What you are asked to do
Reproduce only the lines from the line containing "385-(0)21-652-102 (188, 1121)" to the end of the entries below, including both of those lines.

START Dataset

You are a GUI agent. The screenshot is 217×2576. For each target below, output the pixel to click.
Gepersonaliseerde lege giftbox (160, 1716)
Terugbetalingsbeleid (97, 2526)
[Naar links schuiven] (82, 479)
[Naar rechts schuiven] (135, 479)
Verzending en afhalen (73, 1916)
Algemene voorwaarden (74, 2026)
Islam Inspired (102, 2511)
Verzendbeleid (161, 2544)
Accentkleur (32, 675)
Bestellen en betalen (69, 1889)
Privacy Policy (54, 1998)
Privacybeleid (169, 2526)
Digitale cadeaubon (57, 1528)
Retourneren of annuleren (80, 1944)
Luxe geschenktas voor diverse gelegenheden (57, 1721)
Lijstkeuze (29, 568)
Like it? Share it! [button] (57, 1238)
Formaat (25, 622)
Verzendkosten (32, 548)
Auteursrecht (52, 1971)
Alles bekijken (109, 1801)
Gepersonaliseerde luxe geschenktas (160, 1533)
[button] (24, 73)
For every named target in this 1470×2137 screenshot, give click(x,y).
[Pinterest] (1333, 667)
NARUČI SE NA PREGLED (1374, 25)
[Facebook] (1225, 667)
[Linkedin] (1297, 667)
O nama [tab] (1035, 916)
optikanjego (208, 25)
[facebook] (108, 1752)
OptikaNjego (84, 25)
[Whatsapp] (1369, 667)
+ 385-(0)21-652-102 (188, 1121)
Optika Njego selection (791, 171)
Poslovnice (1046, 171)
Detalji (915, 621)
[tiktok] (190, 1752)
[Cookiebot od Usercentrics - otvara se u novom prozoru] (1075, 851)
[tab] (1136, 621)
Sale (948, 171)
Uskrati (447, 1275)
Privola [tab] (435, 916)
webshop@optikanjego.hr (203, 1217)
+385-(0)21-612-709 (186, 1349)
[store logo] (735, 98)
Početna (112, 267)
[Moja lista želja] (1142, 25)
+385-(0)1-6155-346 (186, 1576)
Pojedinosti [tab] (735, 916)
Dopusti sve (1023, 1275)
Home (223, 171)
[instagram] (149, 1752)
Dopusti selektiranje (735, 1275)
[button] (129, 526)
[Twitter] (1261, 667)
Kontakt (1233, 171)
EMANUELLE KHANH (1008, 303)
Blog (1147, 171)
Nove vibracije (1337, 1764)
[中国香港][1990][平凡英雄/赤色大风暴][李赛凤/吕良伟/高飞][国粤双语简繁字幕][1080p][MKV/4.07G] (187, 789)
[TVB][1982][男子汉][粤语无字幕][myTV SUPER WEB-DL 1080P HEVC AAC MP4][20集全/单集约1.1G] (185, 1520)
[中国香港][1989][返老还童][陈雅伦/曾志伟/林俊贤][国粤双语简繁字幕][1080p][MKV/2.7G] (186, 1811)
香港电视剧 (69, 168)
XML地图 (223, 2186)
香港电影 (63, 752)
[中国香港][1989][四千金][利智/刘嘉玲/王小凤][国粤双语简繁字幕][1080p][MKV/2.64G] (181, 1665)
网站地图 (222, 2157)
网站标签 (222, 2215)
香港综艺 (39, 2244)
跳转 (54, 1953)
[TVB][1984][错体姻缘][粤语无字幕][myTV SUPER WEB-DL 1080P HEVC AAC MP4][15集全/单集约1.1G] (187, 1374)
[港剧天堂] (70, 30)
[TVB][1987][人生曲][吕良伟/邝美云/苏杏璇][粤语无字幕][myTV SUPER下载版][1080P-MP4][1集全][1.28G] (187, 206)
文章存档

END Dataset

Task answer
+ 385-(0)21-652-102 (188, 1121)
Optika Njego selection (791, 171)
Poslovnice (1046, 171)
Detalji (915, 621)
[tiktok] (190, 1752)
[Cookiebot od Usercentrics - otvara se u novom prozoru] (1075, 851)
[tab] (1136, 621)
Sale (948, 171)
Uskrati (447, 1275)
Privola [tab] (435, 916)
webshop@optikanjego.hr (203, 1217)
+385-(0)21-612-709 (186, 1349)
[store logo] (735, 98)
Početna (112, 267)
[Moja lista želja] (1142, 25)
+385-(0)1-6155-346 (186, 1576)
Pojedinosti [tab] (735, 916)
Dopusti sve (1023, 1275)
Home (223, 171)
[instagram] (149, 1752)
Dopusti selektiranje (735, 1275)
[button] (129, 526)
[Twitter] (1261, 667)
Kontakt (1233, 171)
EMANUELLE KHANH (1008, 303)
Blog (1147, 171)
Nove vibracije (1337, 1764)
[中国香港][1990][平凡英雄/赤色大风暴][李赛凤/吕良伟/高飞][国粤双语简繁字幕][1080p][MKV/4.07G] (187, 789)
[TVB][1982][男子汉][粤语无字幕][myTV SUPER WEB-DL 1080P HEVC AAC MP4][20集全/单集约1.1G] (185, 1520)
[中国香港][1989][返老还童][陈雅伦/曾志伟/林俊贤][国粤双语简繁字幕][1080p][MKV/2.7G] (186, 1811)
香港电视剧 (69, 168)
XML地图 (223, 2186)
香港电影 (63, 752)
[中国香港][1989][四千金][利智/刘嘉玲/王小凤][国粤双语简繁字幕][1080p][MKV/2.64G] (181, 1665)
网站地图 (222, 2157)
网站标签 (222, 2215)
香港综艺 (39, 2244)
跳转 (54, 1953)
[TVB][1984][错体姻缘][粤语无字幕][myTV SUPER WEB-DL 1080P HEVC AAC MP4][15集全/单集约1.1G] (187, 1374)
[港剧天堂] (70, 30)
[TVB][1987][人生曲][吕良伟/邝美云/苏杏璇][粤语无字幕][myTV SUPER下载版][1080P-MP4][1集全][1.28G] (187, 206)
文章存档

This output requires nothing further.